According to Miss Kellor’s report this description of employment agencies and lodging houses attached to them applies to about seventy-five per cent of all offices in the four cities examined. For greater accuracy the investigators made a brief survey of conditions in cities, such as St. Louis, New Haven, and Columbus, Ohio. The differences were slight, showing that the employment agency problem is much the same east and west.
Domestic servants have their industrial ups and downs like other workers. Sometimes they are able to pay the fees required in a high-class employment office, while at other times they are obliged to have recourse to the cheaper places, where standards of honesty, and perhaps also, of propriety, are low. Domestic workers are the nomads of industry. Their lives are like their work,—impermanent, detached from others’, unobserved.
It is for the housekeepers of America to consider the plain facts concerning domestic service. Some of the conditions they can change. Others they cannot. No one can alter the economic status of the kitchen. Like the sweat shop, it must ultimately disappear.

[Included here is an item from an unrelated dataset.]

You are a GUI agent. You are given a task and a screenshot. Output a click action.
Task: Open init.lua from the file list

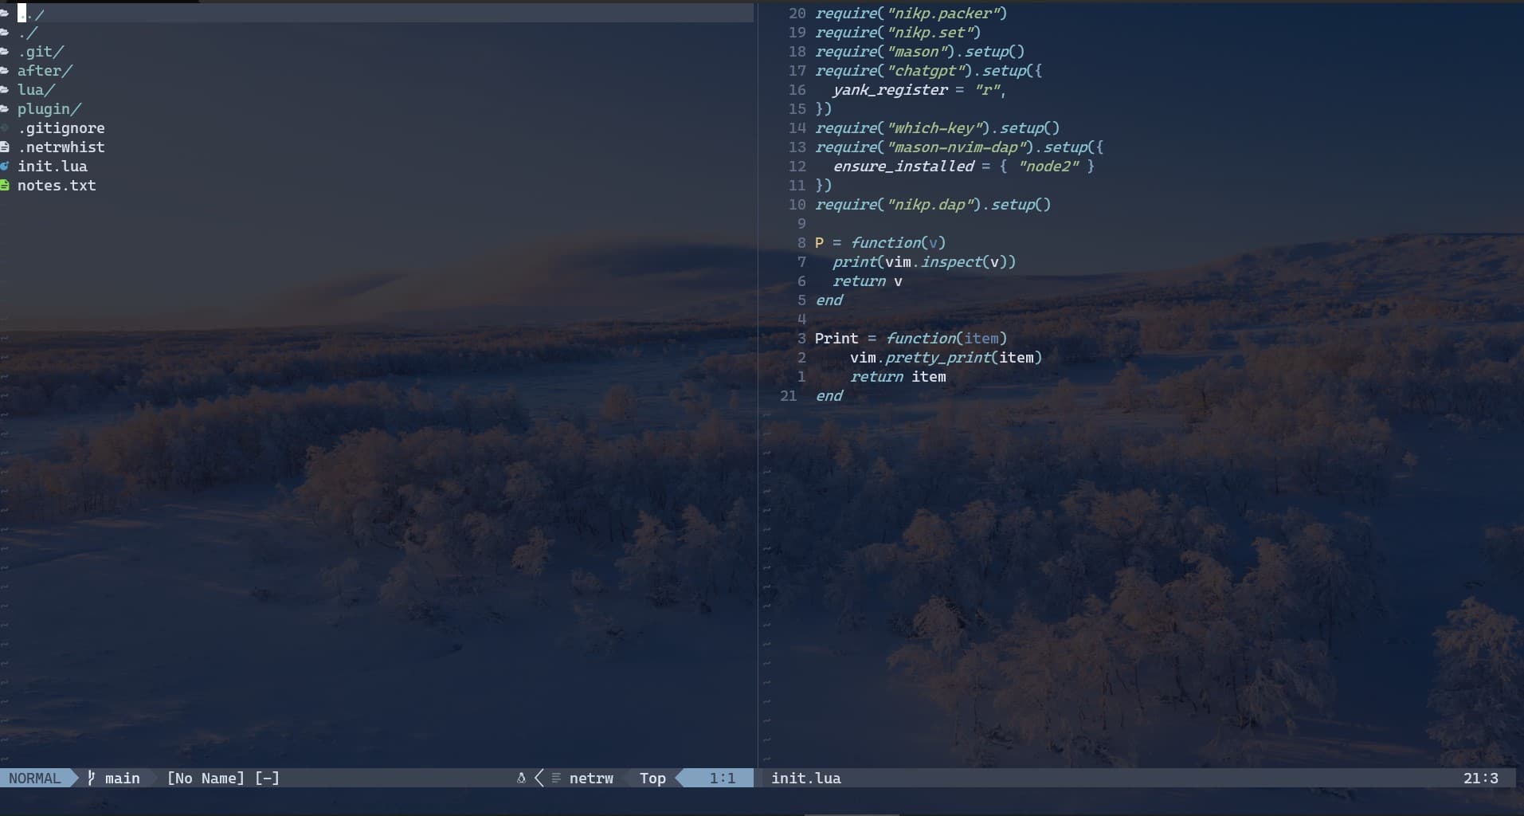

What system of housekeeping will take the place of the present system cannot precisely be foretold. We know that the whole trend of things everywhere is toward co-operation. Within the past ten years think how much cooking has gone into the factory, how much washing into the steam laundry, how much sewing into the shop. As the cost of living increases, more and more co-operation will be necessary, especially for those of moderate income. At the present time millions of city dwellers have given up living in their own houses, or even in rented houses. They cannot afford to maintain individual homes, but must live in apartment houses, where the expenses of heat, and other expenses, notably water, hall, and janitor service, are reduced to a minimum because shared by all the tenants. There may come a time when the private kitchen will be a luxury of the very rich.
For a time, however, the private kitchen and the servant in the kitchen will remain. That is one servant problem. But the housekeeper still has another “servant problem,” and I have tried to make it clear that this problem pretty closely involves the morals of the community.